Saved entries
=== Section Start ===

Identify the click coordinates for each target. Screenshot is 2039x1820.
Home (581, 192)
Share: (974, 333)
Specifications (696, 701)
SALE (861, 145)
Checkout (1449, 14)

=== Section End ===
=== Section Start ===

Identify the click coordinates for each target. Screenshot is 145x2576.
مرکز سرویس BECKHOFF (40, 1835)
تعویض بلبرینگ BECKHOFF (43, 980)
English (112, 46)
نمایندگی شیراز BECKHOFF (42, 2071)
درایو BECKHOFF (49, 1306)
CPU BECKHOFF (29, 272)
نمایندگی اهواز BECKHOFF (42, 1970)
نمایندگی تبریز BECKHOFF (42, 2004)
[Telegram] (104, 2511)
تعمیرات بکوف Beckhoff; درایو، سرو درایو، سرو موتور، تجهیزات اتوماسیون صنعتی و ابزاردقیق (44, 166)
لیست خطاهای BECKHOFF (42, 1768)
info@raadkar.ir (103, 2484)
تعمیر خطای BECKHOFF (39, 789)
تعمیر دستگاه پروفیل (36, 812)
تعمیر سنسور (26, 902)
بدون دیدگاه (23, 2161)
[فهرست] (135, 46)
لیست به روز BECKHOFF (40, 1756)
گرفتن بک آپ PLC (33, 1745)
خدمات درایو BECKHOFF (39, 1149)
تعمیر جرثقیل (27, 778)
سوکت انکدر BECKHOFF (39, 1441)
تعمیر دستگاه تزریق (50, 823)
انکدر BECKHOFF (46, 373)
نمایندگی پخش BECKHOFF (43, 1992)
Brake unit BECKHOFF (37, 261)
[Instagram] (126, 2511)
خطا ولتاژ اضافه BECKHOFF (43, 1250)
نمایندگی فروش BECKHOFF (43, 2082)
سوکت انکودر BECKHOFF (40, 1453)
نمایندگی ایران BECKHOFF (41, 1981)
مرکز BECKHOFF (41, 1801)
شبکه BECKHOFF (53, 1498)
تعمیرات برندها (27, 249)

=== Section End ===
=== Section Start ===

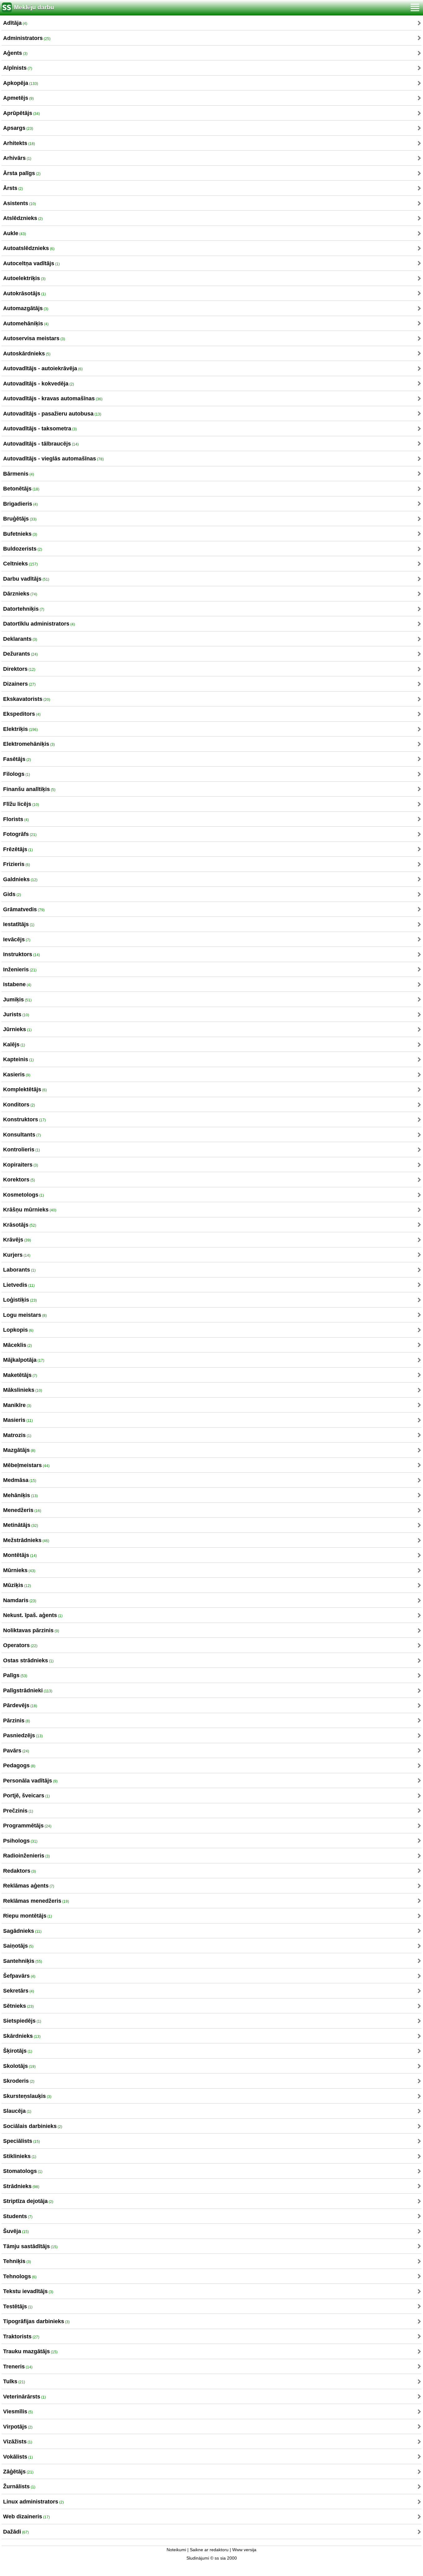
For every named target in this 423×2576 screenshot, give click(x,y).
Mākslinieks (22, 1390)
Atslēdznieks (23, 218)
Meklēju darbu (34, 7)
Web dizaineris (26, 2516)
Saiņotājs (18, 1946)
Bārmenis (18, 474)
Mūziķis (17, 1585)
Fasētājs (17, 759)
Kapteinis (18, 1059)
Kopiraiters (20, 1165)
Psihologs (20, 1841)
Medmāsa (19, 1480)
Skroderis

=== Section End ===

- [Exercise prompt]
When you reach the line containing "Screenshot is 2039x1820." in the data above, start copying exactly, and stop after the line containing "Checkout (1449, 14)".

- [Exercise solution]
Identify the click coordinates for each target. Screenshot is 2039x1820.
Home (581, 192)
Share: (974, 333)
Specifications (696, 701)
SALE (861, 145)
Checkout (1449, 14)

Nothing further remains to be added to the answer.